Die drei Wochen waren schon fast vorbei und das Flugzeug war fast fertig bespannt und musste noch fertig lackiert werden. Onkel Dean plante einen weiteren Ausflug. Diesmal wollten wir die miztekischen Ruinen mit dem Namen Monte Alban besichtigen gehen. Wenn Sie den Film "Nacho Libre" kennen, dann haben Sie nicht nur das Stadtzentrum von Oaxaca in einigen Szenen gesehen, sondern auch Monte Alban. Als wir ankamen, wurde mir klar, dass Onkel Dean bei Ruinenbesichtigungen gerne jemanden vorschickt: "Shirley, kletter mal da hoch und erzähl uns, was du siehst!" Was aber Spaß gemacht hat, um ehrlich zu sein. Wir besichtigten zuerst den unteren Teil und dann kletterte ich die massiven Felsblöcke hoch um herauszufinden, was es zu sehen gab. Es roch jedenfalls sehr viel besser als unten am Boden. Genaugenommen war der Geruch an einigen engen Stellen recht streng, deshalb nenne ich den Ort jetzt "Monte Al Banyo" [spanisch: der Toilettenberg]. So viel dazu.
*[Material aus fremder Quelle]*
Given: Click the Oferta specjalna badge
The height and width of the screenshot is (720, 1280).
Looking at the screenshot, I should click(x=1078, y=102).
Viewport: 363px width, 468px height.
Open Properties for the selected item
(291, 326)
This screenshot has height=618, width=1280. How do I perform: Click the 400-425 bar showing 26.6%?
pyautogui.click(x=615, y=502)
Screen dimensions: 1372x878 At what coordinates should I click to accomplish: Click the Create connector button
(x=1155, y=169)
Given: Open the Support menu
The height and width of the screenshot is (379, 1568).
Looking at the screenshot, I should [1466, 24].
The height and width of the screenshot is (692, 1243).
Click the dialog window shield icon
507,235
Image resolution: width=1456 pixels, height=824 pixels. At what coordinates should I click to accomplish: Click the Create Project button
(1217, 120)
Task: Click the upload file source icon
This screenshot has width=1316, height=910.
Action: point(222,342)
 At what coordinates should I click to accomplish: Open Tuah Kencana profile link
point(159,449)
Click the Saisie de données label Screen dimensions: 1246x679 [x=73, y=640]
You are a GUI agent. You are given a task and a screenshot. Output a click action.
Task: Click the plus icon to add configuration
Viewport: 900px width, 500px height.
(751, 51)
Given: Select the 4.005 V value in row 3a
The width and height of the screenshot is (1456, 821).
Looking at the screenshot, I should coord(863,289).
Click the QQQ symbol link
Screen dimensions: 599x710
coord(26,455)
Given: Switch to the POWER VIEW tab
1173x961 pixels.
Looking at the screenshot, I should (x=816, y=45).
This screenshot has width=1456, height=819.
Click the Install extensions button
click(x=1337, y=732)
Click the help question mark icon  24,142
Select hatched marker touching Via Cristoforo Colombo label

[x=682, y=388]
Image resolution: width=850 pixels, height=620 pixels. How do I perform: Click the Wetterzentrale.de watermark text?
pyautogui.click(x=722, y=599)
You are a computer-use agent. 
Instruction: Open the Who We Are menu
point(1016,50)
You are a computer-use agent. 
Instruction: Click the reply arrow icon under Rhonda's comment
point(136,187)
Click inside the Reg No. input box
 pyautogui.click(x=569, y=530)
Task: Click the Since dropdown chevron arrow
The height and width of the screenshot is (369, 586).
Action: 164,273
Oben auf einer Ruine war ich fasziniert von dem Anblick, der sich mir bot: der Verfall einer antiken Anlage, die Vergänglichkeit einer einst großartigen Zivilisation, und das furchtbare Ritual der Menschenopfer. Ich war so fasziniert, dass ich im Laufen sagte: "Mein Name ist Ozymandias". Als Reaktion darauf erwiderte ein in der Nähe vorbeilaufender Mann: "Erblickt meine Werke, Ihr Mächtigen, und verzweifelt". Das war alles. Der Mann verschwand in Gegenrichtung, ich ging meinen Weg weiter. Ein kurzer Augenblick vergänglicher Dichtkunst, den ich nie vergessen werde.

 

Die drei Wochen waren vorüber. Das Flugzeug war fertig repariert. Ich hatte herausgefunden, dass ich auch zwischen den Zeiten, die ich damit zubrachte mich zu übergeben, bespannen, Rippenstiche knoten und lackieren konnte, denn so geht es einem, wenn man die Länder südlich des Rio Grande besucht. Das und der zusätzliche Wettlauf zur Toilette. Lance kaufte mir ein Flugticket and fuhr mich zum Flughafen von Oaxaca. Und das wars. Ich war wieder in Austin. Kein Azteke oder Mizteke mehr, nur noch High-Tech.